> What to work on:
Repeat precisely the span of lines below that opens with the line containing "The width and height of the screenshot is (1024, 768)." and closes with the line containing "Given: Open the wishlist heart in the header", both included.

Saved entries
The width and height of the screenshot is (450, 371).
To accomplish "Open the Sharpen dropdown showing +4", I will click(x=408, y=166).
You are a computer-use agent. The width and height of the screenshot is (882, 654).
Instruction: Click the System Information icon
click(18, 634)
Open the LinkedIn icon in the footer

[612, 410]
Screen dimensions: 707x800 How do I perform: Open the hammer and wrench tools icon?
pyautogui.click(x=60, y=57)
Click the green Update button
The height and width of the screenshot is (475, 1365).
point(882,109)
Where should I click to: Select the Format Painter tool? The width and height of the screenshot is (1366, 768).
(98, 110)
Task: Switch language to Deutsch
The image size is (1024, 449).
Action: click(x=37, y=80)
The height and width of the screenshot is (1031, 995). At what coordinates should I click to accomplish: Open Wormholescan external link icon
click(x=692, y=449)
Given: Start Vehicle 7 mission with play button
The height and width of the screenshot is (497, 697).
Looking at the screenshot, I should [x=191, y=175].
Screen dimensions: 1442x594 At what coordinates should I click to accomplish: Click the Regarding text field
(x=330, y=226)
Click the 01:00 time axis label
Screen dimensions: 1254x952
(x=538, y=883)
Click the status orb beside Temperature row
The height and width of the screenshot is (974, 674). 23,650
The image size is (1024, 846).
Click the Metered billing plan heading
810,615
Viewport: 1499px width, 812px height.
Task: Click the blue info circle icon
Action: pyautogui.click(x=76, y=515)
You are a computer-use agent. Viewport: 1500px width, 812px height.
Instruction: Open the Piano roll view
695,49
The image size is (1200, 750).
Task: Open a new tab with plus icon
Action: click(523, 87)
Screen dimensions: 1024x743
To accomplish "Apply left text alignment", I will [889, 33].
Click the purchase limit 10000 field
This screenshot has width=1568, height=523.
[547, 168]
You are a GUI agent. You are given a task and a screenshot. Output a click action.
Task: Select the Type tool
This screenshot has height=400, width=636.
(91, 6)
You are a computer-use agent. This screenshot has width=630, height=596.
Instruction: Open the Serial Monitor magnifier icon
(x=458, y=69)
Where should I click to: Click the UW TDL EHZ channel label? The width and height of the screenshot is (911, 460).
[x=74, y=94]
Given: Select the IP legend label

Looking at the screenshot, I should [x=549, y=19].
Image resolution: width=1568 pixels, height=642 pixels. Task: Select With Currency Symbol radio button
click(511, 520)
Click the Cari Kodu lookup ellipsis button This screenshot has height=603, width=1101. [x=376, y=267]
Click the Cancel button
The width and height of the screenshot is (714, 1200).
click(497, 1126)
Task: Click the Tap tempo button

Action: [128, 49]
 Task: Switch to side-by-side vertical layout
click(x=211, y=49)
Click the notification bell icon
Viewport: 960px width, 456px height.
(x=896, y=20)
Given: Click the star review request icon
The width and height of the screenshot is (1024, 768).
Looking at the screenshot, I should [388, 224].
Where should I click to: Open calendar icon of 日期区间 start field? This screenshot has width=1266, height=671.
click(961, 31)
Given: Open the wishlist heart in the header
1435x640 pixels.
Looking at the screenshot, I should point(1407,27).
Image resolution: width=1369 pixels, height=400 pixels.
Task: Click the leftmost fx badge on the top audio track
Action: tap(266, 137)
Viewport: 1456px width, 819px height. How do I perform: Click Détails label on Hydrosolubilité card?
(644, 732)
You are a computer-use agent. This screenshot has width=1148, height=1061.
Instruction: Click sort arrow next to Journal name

> Expected answer:
The width and height of the screenshot is (1024, 768).
Looking at the screenshot, I should [388, 224].
Where should I click to: Open calendar icon of 日期区间 start field? This screenshot has width=1266, height=671.
click(961, 31)
Given: Open the wishlist heart in the header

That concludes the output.